Cleveland won the election of 1892 in part by blaming Harrison for the downturn in the economy. By February 1893, the economy was in a depression. Seventy-four railroads and six hundred banks failed that year. Meanwhile, thousands of Midwestern workers known as "Coxey's Army" tramped toward Washington to demand government action to relieve the economic hardships of war veterans and the unemployed, which Cleveland declined to give. He vetoed hundreds of private pension bills to American Civil War veterans whose claims were fraudulent. When Congress, pressured by the Grand Army of the Republic, passed a bill granting pensions for disabilities not caused by military service, Cleveland vetoed that, too. Cleveland used the veto far more often than any President up to that time. As the price of silver dropped, there was a rush to redeem the declining silver certificates for gold, touching off a run on the U.S. treasury. He dealt directly with the Treasury crisis rather than with business failures, farm mortgage foreclosures, and unemployment. He obtained repeal of the mildly inflationary Sherman Silver Purchase Act. With the aid of J. P. Morgan and Wall Street he maintained the Treasury's gold reserve. Critics accused him of being unfeeling and heartless, but Cleveland believed that the nation's finances had to be maintained in sound condition.



He was an adamant opponent of strikes that interfered with interstate commerce and the operation of the government, as shown in his disapproval of the Pullman Strike. When railroad strikers in Chicago, Illinois violated a court injunction, Cleveland sent Federal troops to enforce it, since interstate commerce was involved, including mail delivery under the auspices of the federal government.
If it takes the entire army and navy of the United States to deliver a postcard in Chicago, that card will be delivered.

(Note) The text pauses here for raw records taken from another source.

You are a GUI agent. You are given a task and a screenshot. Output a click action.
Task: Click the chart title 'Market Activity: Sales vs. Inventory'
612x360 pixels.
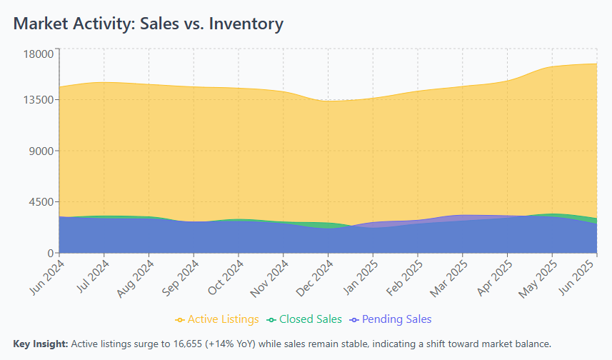click(149, 24)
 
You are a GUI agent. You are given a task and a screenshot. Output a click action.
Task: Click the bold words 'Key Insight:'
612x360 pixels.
click(41, 344)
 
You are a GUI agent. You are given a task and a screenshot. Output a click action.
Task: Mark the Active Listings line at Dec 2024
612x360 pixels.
click(328, 101)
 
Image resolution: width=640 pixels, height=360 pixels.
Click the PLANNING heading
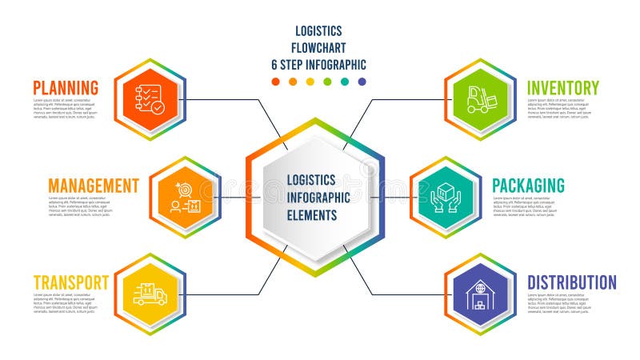click(x=66, y=87)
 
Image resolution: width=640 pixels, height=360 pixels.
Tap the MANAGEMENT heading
click(x=94, y=186)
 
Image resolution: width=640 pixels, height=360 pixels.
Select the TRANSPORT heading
click(x=71, y=282)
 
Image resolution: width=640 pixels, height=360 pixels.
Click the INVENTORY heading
click(x=562, y=87)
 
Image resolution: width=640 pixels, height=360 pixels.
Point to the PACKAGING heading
click(x=528, y=186)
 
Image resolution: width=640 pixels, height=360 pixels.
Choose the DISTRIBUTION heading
click(x=571, y=282)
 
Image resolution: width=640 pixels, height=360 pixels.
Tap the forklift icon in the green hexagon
click(x=481, y=99)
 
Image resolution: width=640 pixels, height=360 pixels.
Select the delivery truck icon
click(x=150, y=294)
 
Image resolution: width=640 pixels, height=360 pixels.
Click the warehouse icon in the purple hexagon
click(x=480, y=294)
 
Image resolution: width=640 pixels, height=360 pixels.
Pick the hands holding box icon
click(x=446, y=197)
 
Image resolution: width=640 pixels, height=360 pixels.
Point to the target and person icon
click(x=185, y=197)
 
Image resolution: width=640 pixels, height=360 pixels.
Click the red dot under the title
click(x=276, y=82)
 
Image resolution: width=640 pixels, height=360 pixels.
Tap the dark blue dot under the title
click(x=362, y=82)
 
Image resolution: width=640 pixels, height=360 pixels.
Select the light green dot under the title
click(x=327, y=82)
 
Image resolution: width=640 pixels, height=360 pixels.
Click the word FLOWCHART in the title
click(x=318, y=48)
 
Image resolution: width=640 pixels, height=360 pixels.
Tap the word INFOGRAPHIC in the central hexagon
click(x=318, y=198)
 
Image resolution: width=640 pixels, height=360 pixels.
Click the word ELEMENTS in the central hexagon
click(x=313, y=215)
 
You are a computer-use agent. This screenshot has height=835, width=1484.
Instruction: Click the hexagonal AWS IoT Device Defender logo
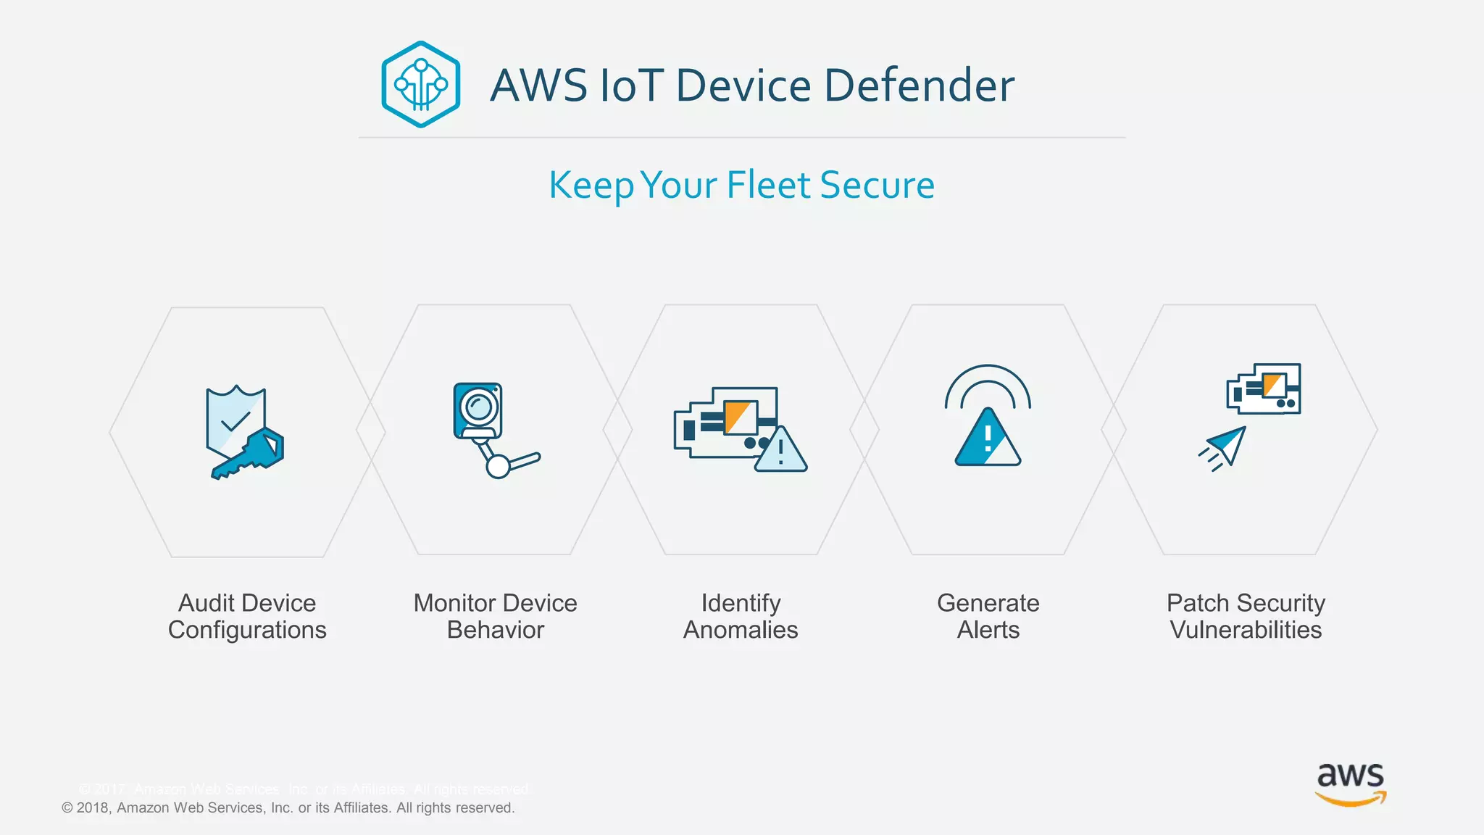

Cleveland did not see himself as an activist President with his own agenda to pursue, but as a guardian or watchdog of Congress. While several important pieces of legislation became law during his terms -- most notably bills controlling the railroads and distributing land to Native Americans -- he did not initiate any of it.



Cleveland will be remembered for protecting the power and autonomy of the executive branch. His record-breaking use of the presidential veto earned him the deserved moniker of the "guardian President" and helped balance the power of executive and legislative branches. But he did not think that the President should propose legislation and he disliked using legislative solutions to address America's growing social and economic difficulties.



America's social and economic accomplishments occurred with no meddling by Cleveland's executive branch or by Congress. These accomplishments include Basketball, braille typewriter, Coca-Cola, cotton candy, Eastman Kodak Co., the escalator, the fountain pen, the zipper, the revolving door, X-Rays, and the gasoline-powered tractor. I do not think that this is too shabby of a list of accomplishments that occurred with no government assistance or interference whatsoever.



We need another guardian President who dislikes legislative solutions to America's cultural and business endeavors.